AVS 46th International Symposium
    Thin Films Division Wednesday Sessions
       Session TF+MM-WeM

Paper TF+MM-WeM1
Detection of Photons Using Thin Films in Semiconductor MEMS

Wednesday, October 27, 1999, 8:20 am, Room 615

Session: Thin Films in MEMS and MOEMS
Presenter: P.G. Datskos, Oak Ridge National Laboratory
Authors: P.G. Datskos, Oak Ridge National Laboratory
S. Rajic, Oak Ridge National Laboratory
I. Datskou, Environmental Engineering Group, Inc.
Correspondent: Click to Email
We report on a new method for detecting photons using the stress caused by photoelectrons emitted from a thin metal film surface in contact with a semiconductor microstructure which forms a Schottky barrier. As photoelectrons diffuse from the metal film into the microstructure they produce an electronic stress. The photon detection results from the measurement of the photo-induced bending of the microstructure. Internal photoemission has been used in the past to detect photons, however, in those cases the detection was accomplished by measuring the current due to photoelectrons and not due to electronic stress. Small changes in position (displacement) of microstructures are routinely measured in atomic force microscopy (AFM) where atomic imaging of surfaces relies on the measurement of small changes (< 10@sup -9@ m) in the bending of microcantilevers. In this work we studied the photon response of Si microcantilevers coated with a thin film of Pt. The Si microcantilevers were 500 nm thick and had a 30 nm layer of Pt.

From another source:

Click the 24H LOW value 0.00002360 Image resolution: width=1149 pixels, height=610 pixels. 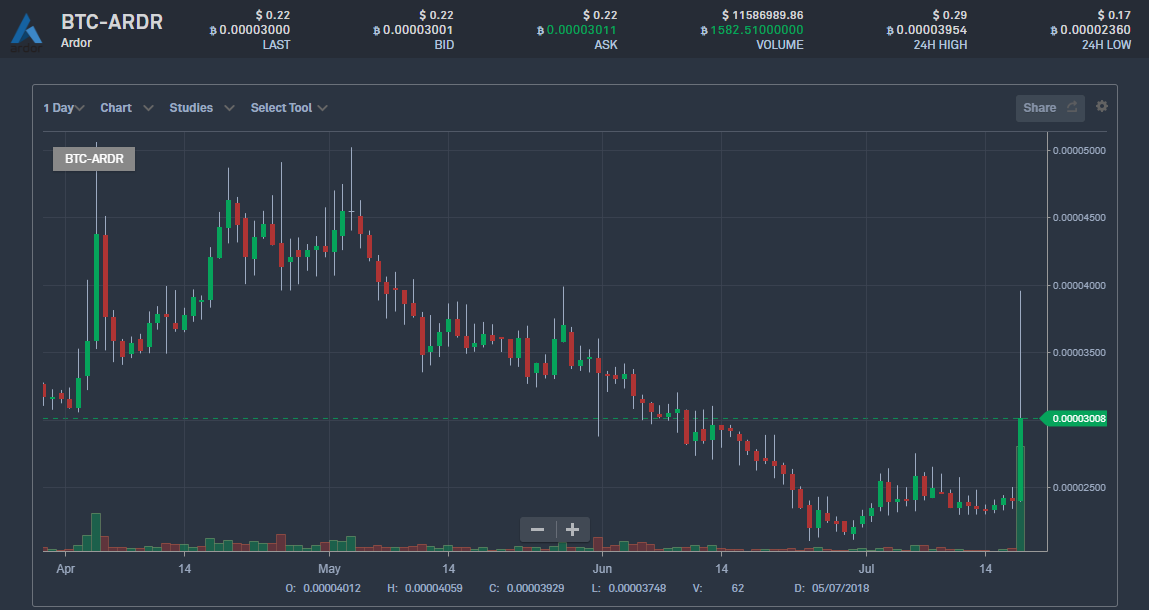(x=1094, y=30)
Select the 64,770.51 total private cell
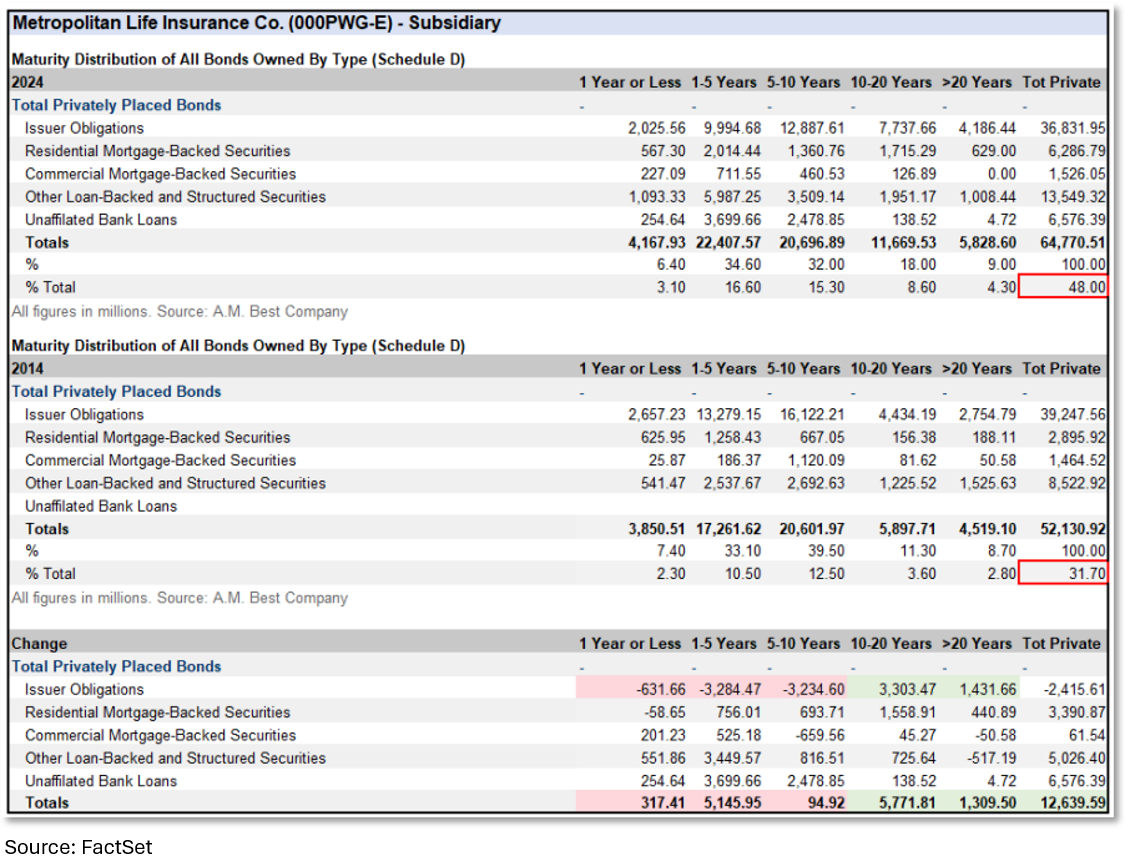1128x864 pixels. coord(1064,242)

Photons with sufficient energies produce electrons from the platinum-silicon interface which diffuse into the Si and produce an electronic stress. Since the excess charge carriers cause the Si microcantilever to contract in length but not the Pt layer, the bimaterial microcantilever bends. In our present studies we used the optical detection technique to measure the photometric response of Pt-Si microcantilevers as a function of photon energy. The charge carriers responsible for the photo-induced stress in Si, were produced via internal photoemission using a 1550 nm wavelength diode laser.